- [Work instructions]: Please copy the stretch of items from the line containing "Click screen-sharing indicator beside 物理系—鱼海涛" through the line containing "click(x=1166, y=15)", swapping "frequency label" for "frequency marker" and keeping everything else the same. Leave the pictures out of your answer.

- [Exercise materials]:
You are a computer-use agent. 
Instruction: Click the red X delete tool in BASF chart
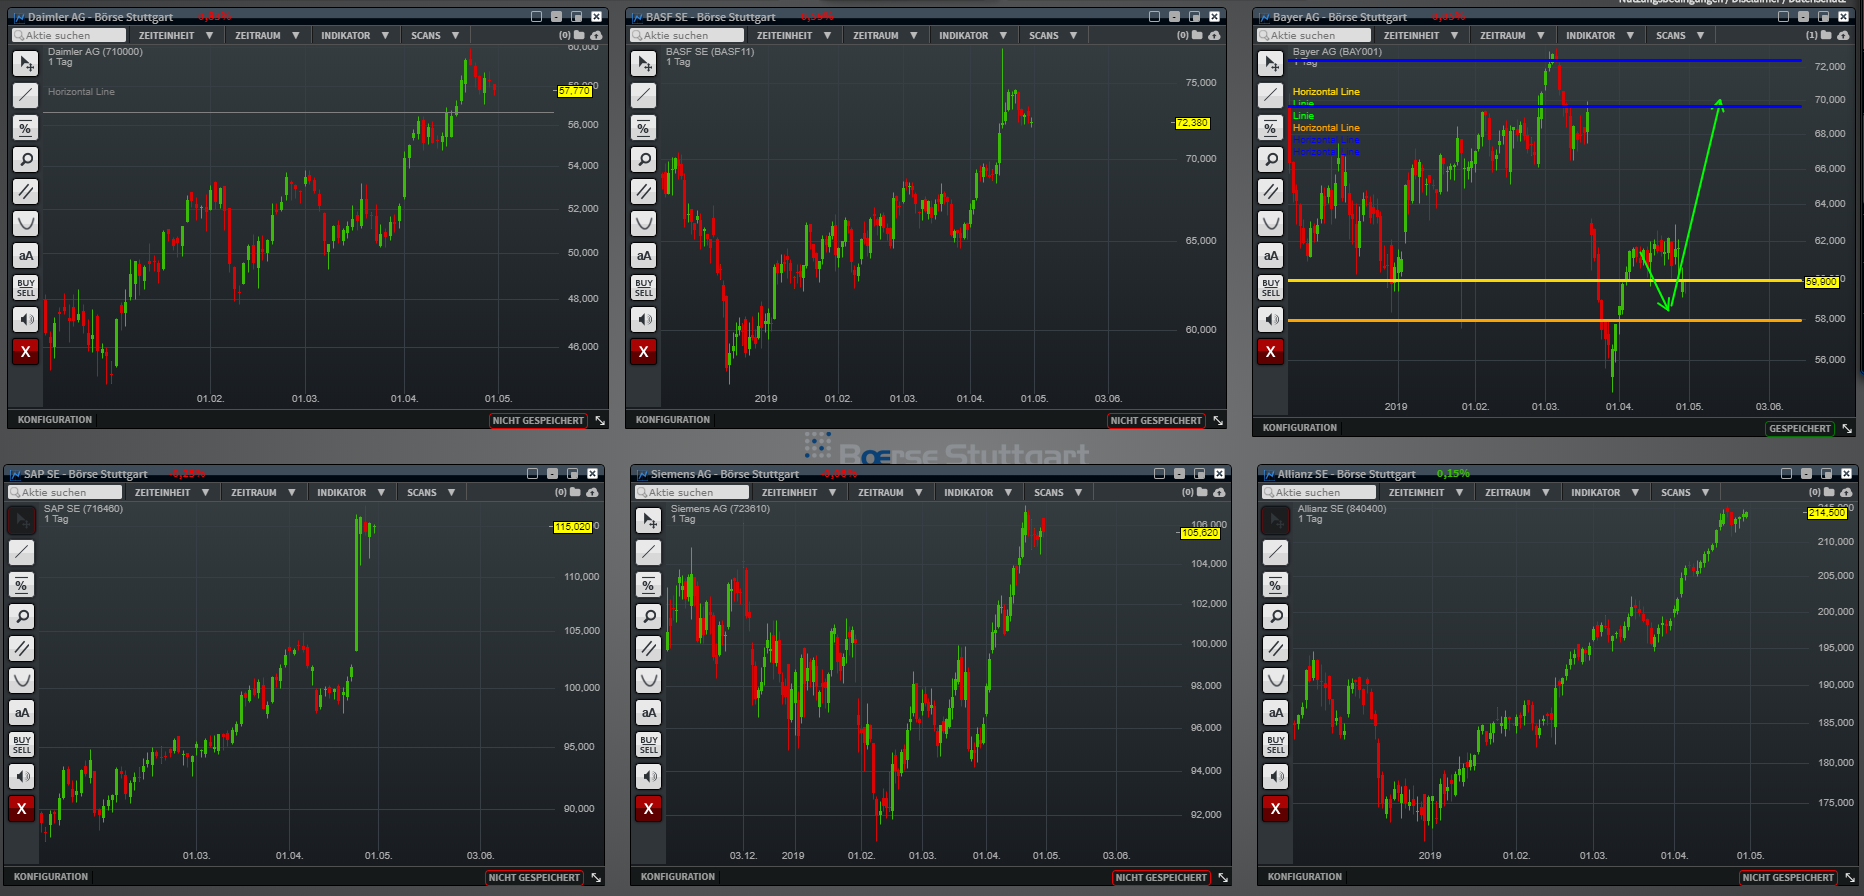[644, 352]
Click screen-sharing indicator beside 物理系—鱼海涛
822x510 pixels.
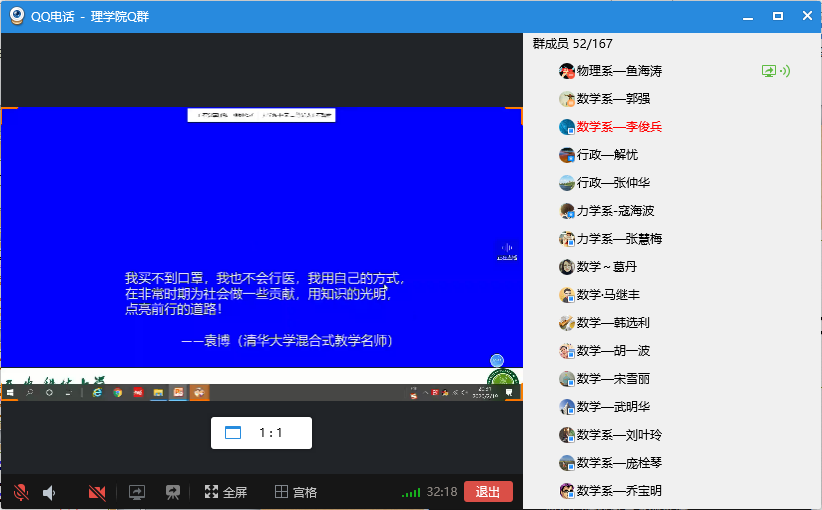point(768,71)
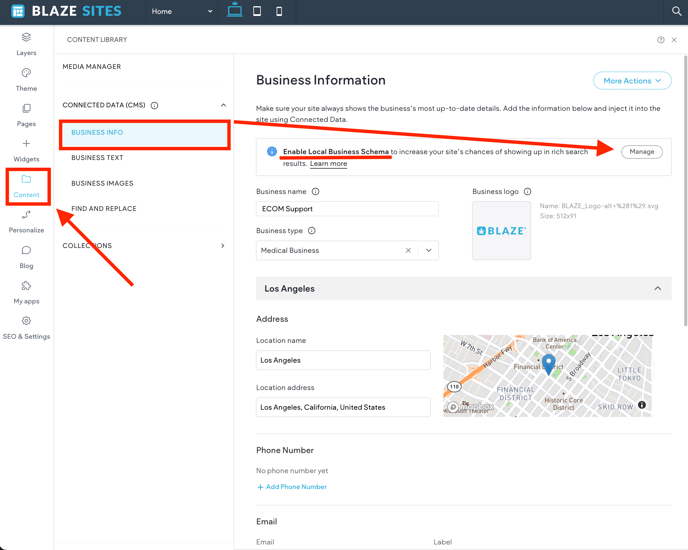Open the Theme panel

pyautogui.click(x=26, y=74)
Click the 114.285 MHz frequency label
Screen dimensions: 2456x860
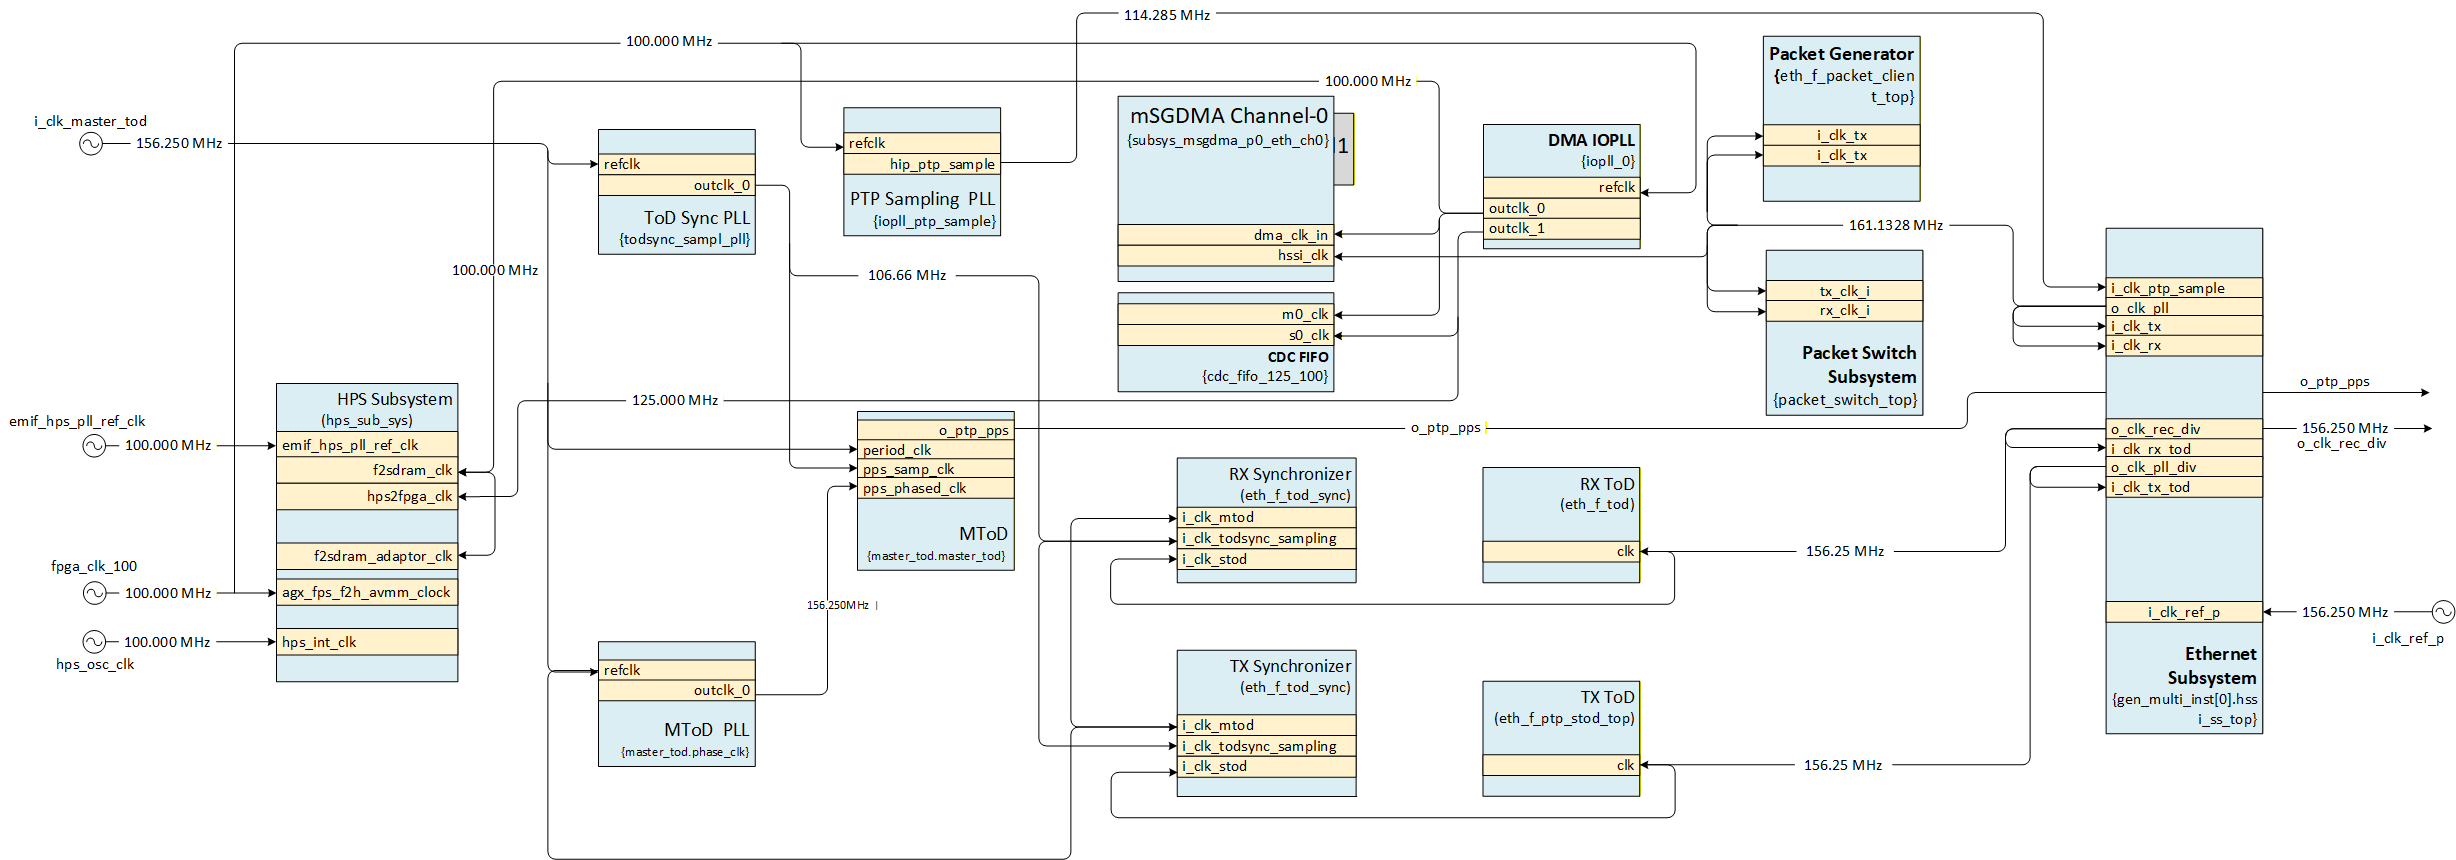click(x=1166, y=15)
---
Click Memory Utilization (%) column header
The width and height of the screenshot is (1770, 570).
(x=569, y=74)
==
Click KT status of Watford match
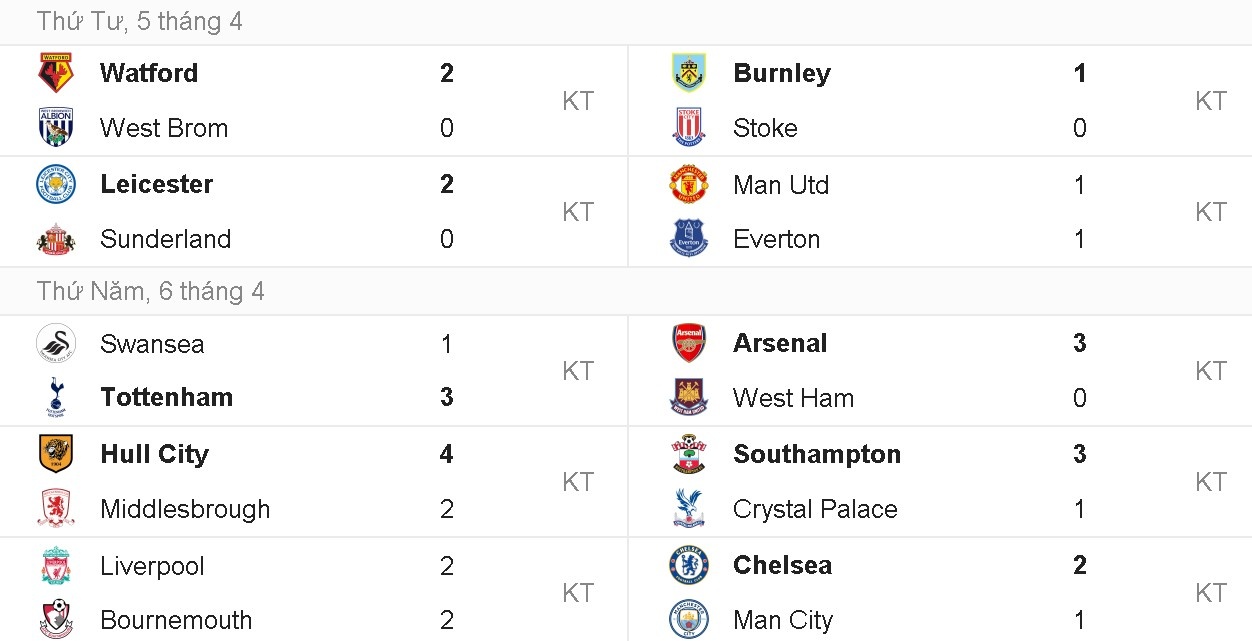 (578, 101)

- [Task result]:
Click screen-sharing indicator beside 物理系—鱼海涛
822x510 pixels.
point(768,71)
Open the Theme panel

pyautogui.click(x=26, y=74)
Click the 114.285 MHz frequency marker
Screen dimensions: 2456x860
click(x=1166, y=15)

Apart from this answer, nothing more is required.